Triamyxa coprolithica is the first beetle to be described from fossilised dung

Qvarnström et al.

There is a new way to learn about ancient insects with the discovery that we can find fossilised beetles inside prehistoric animal droppings.

Martin Qvarnström at Uppsala University in Sweden and his colleagues made the discovery by scanning 230-million-year-old fossilised droppings – or coprolites – using a technique called synchrotron microtomography.

“It works a bit like a CT scanner in the hospital, but with a much stronger energy, so we’re able to see small density contrasts within fossils,” says Qvarnström. “It’s like [the coprolites] are doing a part of the fieldwork for us by collecting the insects.”

A large number of beetle fragments along with a few nearly whole beetles were preserved three-dimensionally in the coprolites.

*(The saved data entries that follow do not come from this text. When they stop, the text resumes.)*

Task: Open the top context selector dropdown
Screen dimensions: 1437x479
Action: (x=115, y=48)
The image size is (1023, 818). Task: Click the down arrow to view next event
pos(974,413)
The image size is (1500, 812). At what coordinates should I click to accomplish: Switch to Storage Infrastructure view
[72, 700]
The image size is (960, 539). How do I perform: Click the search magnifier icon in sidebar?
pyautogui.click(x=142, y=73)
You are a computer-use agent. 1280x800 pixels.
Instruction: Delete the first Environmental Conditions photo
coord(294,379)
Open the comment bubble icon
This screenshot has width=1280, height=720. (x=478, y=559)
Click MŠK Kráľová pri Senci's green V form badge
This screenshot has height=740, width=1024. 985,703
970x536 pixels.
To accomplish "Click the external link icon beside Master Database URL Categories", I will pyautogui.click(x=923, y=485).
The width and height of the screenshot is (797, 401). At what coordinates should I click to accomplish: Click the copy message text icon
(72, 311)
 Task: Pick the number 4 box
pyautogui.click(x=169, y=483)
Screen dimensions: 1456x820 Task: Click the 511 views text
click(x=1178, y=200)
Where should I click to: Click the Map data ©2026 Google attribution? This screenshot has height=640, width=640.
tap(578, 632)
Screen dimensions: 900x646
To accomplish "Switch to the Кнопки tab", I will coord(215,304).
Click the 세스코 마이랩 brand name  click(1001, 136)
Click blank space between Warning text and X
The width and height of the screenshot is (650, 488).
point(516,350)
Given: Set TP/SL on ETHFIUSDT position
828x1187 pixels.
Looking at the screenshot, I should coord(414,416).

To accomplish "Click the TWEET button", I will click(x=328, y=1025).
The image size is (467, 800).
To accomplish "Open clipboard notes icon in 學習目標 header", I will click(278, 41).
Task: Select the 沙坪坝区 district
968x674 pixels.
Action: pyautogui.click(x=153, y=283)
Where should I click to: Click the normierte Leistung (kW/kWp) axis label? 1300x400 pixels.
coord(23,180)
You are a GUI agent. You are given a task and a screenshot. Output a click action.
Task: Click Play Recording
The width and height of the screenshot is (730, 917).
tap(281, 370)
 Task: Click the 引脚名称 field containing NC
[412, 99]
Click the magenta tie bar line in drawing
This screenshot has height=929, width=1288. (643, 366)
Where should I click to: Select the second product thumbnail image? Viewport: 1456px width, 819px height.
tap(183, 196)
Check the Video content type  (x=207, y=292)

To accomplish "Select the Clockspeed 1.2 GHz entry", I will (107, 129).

The beetles – the first to be described from ancient dung – belong to a new species, which the researchers have named Triamyxa coprolithica. It was probably semiaquatic and had a convex body shape, says Qvarnström. “Boat shaped almost. Very small and cute.”

“To get fossilised remains of this quality, researchers have relied in the past on finding them in amber (fossilised tree resin),” says Jesus Lozano-Fernandez at the Institute of Evolutionary Biology in Barcelona, Spain. “The novelty here is the possibility of looking at what is inside of the opaque fossilised poo.”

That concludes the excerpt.